COIN #213. Beyond World Models: From Spatial Intelligence to Co-Intelligent Worlds

Fei-Fei Li’s taxonomy shows how AI may render, simulate, and plan. COIN asks how humans, AI, institutions, and ecosystems govern what becomes real.

Jun 10, 2026

Venkat Ramaswamy

In her recent essay on world models, Fei-Fei Li offers a remarkably clear taxonomy for understanding where AI may be headed next. Rather than focusing on language alone, she describes a future in which AI systems learn to perceive, simulate, and act within dynamic environments.

Her framework centers on three capabilities:

Renderers generate representations of worlds.

Simulators model how those worlds evolve.

Planners determine what actions an agent should take within those worlds.

Together, they form what she describes as an agent–world loop: An agent observes. The world changes. The agent updates its understanding. A new action follows. The cycle repeats.

At one level, this is simply a technical architecture.

At another, it represents a profound shift in how we think about intelligence itself.

The first generation of AI systems learned to operate in language. The next generation may learn to operate in worlds.

Simulation sits at the center of this transition. Rendering can generate appearances. Planning can generate actions. Simulation connects the two by allowing AI systems to reason about consequences before they occur.

That capability may ultimately become one of the defining technologies of the twenty-first century.

Yet what fascinated me most was not the taxonomy itself. It was the discussion that followed. The comments revealed something deeper. They exposed the governance gap hiding inside the world-model revolution.
● ● ●
Description of the task
Name each capability that Fei-Fei Li's framework centers on in the world-models post above, and give what each one does.
● ● ●
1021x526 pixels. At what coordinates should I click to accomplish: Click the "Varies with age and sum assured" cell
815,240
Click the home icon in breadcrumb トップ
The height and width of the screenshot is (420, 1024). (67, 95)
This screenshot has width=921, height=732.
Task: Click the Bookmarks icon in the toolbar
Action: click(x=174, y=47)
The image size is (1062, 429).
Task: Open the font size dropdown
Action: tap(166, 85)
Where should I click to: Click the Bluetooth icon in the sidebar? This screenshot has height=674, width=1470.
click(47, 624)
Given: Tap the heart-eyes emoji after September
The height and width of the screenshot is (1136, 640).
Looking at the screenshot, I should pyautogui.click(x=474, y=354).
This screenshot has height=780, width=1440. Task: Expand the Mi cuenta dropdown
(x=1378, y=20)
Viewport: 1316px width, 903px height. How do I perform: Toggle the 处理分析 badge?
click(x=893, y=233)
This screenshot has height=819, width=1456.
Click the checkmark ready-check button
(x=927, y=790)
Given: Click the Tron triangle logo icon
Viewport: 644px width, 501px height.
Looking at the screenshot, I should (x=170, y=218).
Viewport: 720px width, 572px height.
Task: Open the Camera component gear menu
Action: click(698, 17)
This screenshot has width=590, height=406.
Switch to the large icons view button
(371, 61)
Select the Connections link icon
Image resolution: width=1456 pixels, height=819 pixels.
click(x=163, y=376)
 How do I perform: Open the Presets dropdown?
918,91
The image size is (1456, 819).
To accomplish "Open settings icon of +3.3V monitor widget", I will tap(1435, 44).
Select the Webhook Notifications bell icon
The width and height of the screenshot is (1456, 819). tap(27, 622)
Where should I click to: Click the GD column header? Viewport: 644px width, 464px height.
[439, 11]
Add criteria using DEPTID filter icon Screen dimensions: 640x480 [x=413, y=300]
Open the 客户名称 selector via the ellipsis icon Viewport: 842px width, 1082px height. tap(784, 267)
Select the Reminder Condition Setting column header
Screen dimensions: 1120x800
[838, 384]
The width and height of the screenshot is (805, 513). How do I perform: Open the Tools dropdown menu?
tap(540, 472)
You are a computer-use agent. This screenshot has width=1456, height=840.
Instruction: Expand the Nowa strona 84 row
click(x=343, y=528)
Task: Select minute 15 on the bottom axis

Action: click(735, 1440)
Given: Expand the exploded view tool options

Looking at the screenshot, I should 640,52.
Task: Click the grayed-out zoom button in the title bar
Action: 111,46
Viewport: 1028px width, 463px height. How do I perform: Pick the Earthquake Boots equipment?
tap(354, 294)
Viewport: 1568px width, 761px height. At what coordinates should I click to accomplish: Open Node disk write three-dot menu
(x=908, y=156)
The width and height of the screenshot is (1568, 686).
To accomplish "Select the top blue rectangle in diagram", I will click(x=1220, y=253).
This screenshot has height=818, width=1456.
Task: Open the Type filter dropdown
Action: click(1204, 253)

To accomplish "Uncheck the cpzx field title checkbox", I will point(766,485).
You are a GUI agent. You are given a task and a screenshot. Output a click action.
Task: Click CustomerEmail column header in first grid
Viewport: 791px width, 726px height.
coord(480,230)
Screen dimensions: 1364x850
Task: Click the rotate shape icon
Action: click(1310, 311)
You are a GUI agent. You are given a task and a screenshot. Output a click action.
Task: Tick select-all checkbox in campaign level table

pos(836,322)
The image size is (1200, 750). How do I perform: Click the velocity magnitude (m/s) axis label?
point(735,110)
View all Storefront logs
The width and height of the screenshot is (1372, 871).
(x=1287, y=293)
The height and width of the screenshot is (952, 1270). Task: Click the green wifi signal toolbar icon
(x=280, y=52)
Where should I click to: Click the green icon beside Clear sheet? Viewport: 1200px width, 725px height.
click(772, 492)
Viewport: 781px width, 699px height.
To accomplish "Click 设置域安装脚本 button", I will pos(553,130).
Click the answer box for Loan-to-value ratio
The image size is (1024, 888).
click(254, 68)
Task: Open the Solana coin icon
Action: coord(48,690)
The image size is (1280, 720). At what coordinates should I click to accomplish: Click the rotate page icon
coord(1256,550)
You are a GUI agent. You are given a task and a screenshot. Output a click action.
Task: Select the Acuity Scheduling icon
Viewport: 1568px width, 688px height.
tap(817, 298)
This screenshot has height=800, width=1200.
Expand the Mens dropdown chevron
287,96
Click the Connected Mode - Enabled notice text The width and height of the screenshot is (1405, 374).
● ● ●
Result of the exercise
- Renderers: generate representations of worlds.
- Simulators: model how those worlds evolve.
- Planners: determine what actions an agent should take within those worlds.